Parabéns pelo texto! Preocupaste-te em, não sendo extremamente analítico, percorrer toda a obra e dar ao leitor mais desinteressado uma síntese muito clara e coesa deste O BANQUETE. Espero que muitos outros o leiam. Quanto à tua reflexão final... penso que a anomia, a falta de exigência e crítica actuais destoam, por completo, do conteúdo desse clássico da Filosofia. Muitos poucos o aproveitarão. E a sociedade platónica está muito longe de vir a ser uma realidade.
ResponderEliminarNa verdade, os diálogos de Platão já me proporcionaram horas e horas muito bem passadas, de puro deleite e de grande enriquecimento. Não sei se já leste o ÍON, é fantástico. Alguns tratados da REPÚBLICA são autênticas pérolas e cimeiros na construção da História do Conhecimento, como a conhecemos.

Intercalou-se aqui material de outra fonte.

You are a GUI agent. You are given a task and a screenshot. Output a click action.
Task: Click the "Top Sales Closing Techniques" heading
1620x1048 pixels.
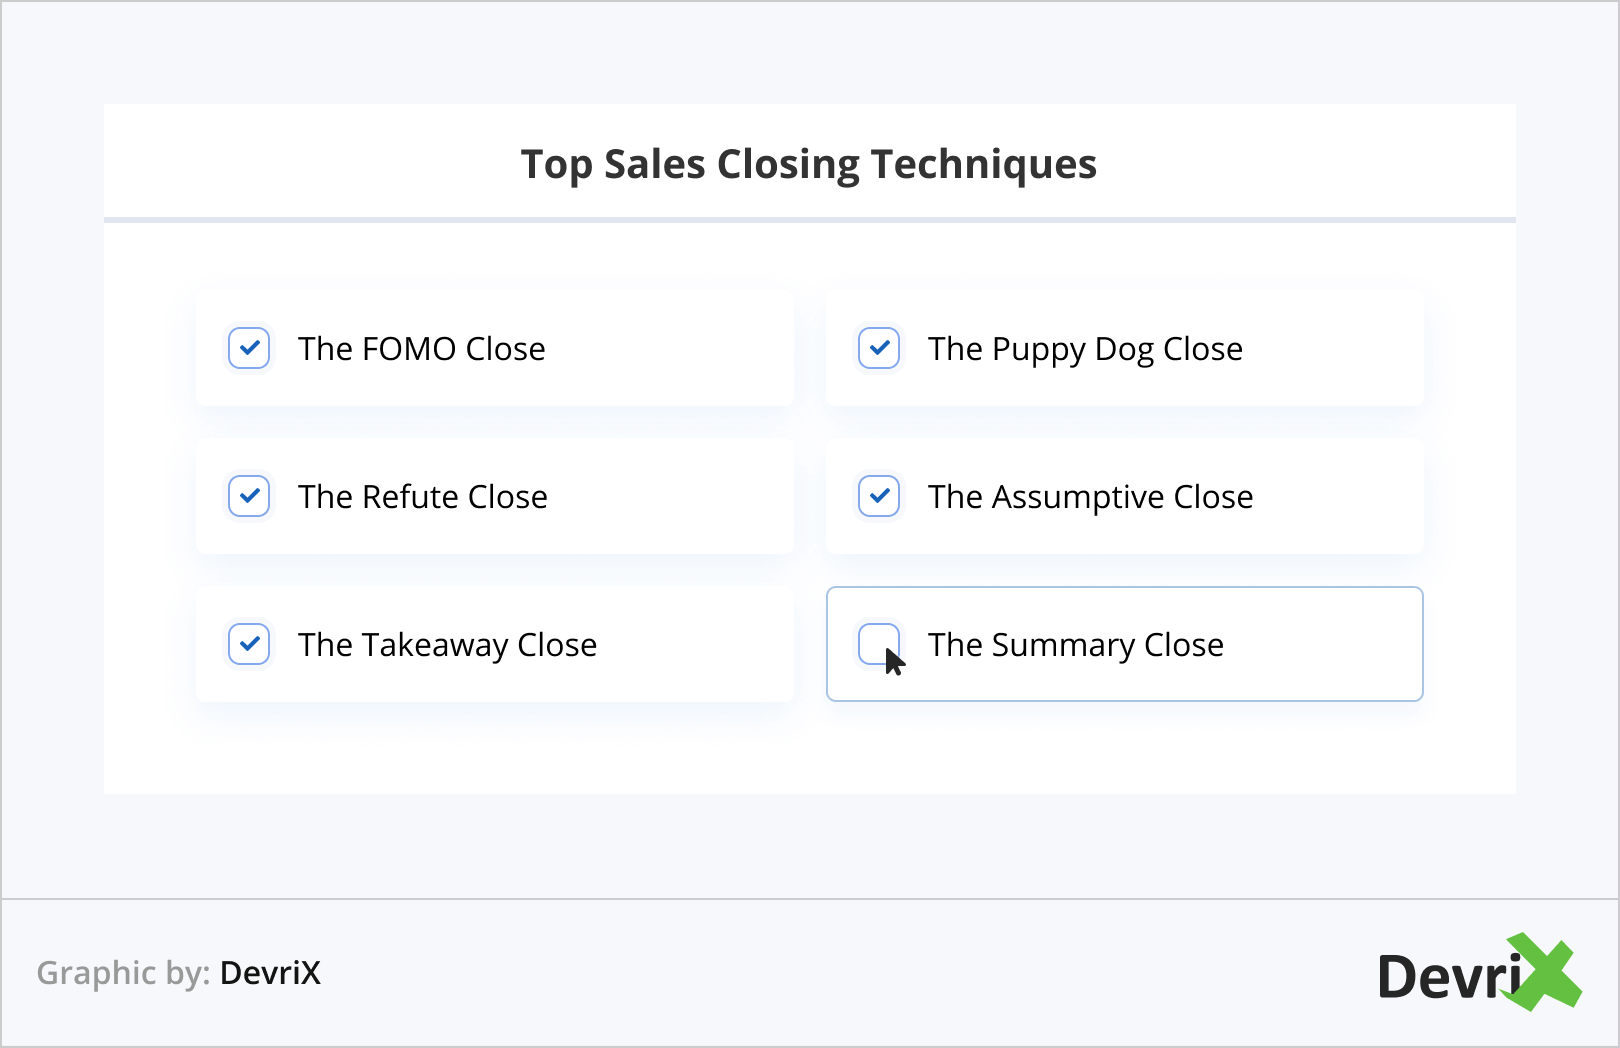coord(808,164)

ResponderEliminarGostei bastante do teu texto, escreves muito bem, parabéns ;)
Cumps.
Roberto Simões
CINEROAD - A Estrada do Cinema
Já tendo lido alguns livros de Platão, apesar de gostar bastante d'O Banquete, prefiro Górgias. Já agora, viva Rúben. Long time no see.
ResponderEliminarDesculpem-me a demora a responder-vos aos comentários!
ResponderEliminarBom, Roberto, de Platão já tinha lido (e a apreciado) os Diálogos Sobre a Justiça. Claro que A República já me suscitou grande interesse, mas penso que não vai ser para já ainda que lhe vou pegar. Quanto ao Íon, fica então apontada a sugestão.
Rui, olá! Sim, já vai algum tempo... Tenho andado um pouco afastado do mundo virtual, e por isso tenho visitado pouco o teu espaço. Li o post que fizeste sobre a humildade e achei curioso que a mim também sempre me fez confusão usarem a expressão "humilde" para pessoas de posses reduzidas. Porque não dizer "pobre", "carenciado", até mesmo "de poucos recursos"? O nosso vocabulário é tão rico e, em vez de usufruirmos disso, não, usamo-lo erradamente, recorrendo a palavras que fazem tudo menos expressar aquilo que queremos dizer. Podia discorrer sobre isto, mas não me quero alongar muito, até porque já me desviei (isto devia ser dito nos comentários ao teu post, sei). Bom, como dizia não te tenho lido muito, mas a ver se estes dias passo por lá e dou uma vista de olhos ao que tens escrito.
Quanto ao Górgias, tive-o na mão há dias - talvez em breve.